Beberapa bulan kemudian dia ditawari beasiswa untuk belajar di AUW. Dia berharap dengan melanjutkan studinya dia bisa membantu keluarganya.
Tetapi Safia tidak tahu kapan dia akan bertemu kembali dengan salah satu dari keluarganya, termasuk suaminya.
Suaminya membantu dia meninggalkan Afghanistan dengan berbohong kepada petugas bandara mengenai tujuan kepergian mereka.
Dia mengatakan mereka ditanyai dengan keras, dan harus menunjukkan surat nikah hanya untuk memasuki bandara.
“Mereka terus memeriksa bukti bahwa kami adalah suami dan istri. Mereka akhirnya membiarkan kami lewat, tetapi itu sulit.
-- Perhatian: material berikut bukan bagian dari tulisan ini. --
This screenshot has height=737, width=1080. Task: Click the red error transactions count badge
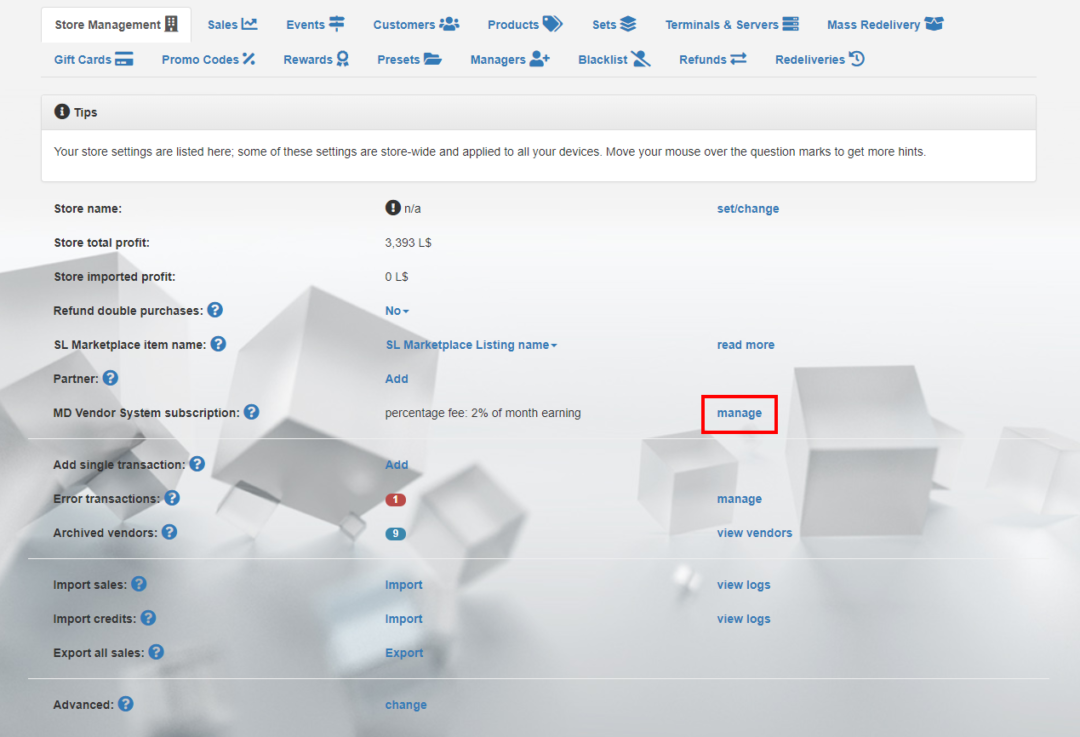(394, 498)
Kemudian saya harus melakukan perjalanan melalui Iran, Dubai dan kemudian berakhir di Chittagong. Saya harus meninggalkan suami saya di Iran, itu sangat sulit.”
Safia, yang saat ini mengikuti program pra-sarjana, mengatakan dia tidak pernah ingin keluar. Dia percaya Afghanistan membutuhkan jurnalis untuk berbicara atas nama orang biasa.
“Saya pribadi ingin menjadi suara bagi perempuan yang telah kehilangan haknya, tetapi keluarga saya ingin saya pergi demi keselamatan saya sendiri.”
‘Hari dimana saya meninggalkan keluarga selamanya’
Orang tua Nina juga mendorongnya untuk pergi ke Bangladesh. Namun, dia mengaku khawatir meninggalkan mereka dan terus memikirkan risiko yang didapatkan keluarganya ketika dia pergi.
Dia juga merasa sulit untuk beradaptasi dengan budaya dan bahasa yang sama sekali baru.
Tetapi pada semester keduanya, dia mendirikan klub tinju. Sekarang dia memiliki 50 murid perempuan di kelasnya.
Dia percaya pertahanan diri dan kekuatan bagi perempuan itu penting: “Saya selalu ingin bisa melindungi diri sendiri dan saya ingin mengajari orang lain untuk melakukan hal yang sama.”
Dia mengatakan selama tujuh tahun, dia bekerja keras di sekolah dan secara teratur bertinju di gym.
“Tapi kemudian pada Agustus 2021 saya tidak bisa pergi ke gym, saya tidak bisa melanjutkan pendidikan, saya bahkan tidak bisa keluar.”
Dia mengatakan Taliban membawa Afghanistan mundur 20 tahun ke masa lalu: “Saya menangis. Situasinya mengerikan.”
Sekarang dia ingin memberdayakan perempuan-perempuan lain di universitas untuk menemukan kekuatan dan kepercayaan diri.
Seperti Nina dan Safia, mereka semua telah meninggalkan hidup mereka dan mencoba melangkah ke masa depan – tetapi, untuk saat ini, mereka harus melepaskan orang yang mereka cintai.
“Saya berharap para perempuan Afghanistan bebas, karena saya tahu mereka sedang berusaha keras. Saya berharap suatu hari nanti mereka semua dapat melanjutkan mimpi mereka,” kata Nina.
Masing-masing perempuan ini mengatakan bahwa mereka memiliki kesamaan. Mereka tidak akan pernah melupakan para perempuan yang mereka tinggalkan.”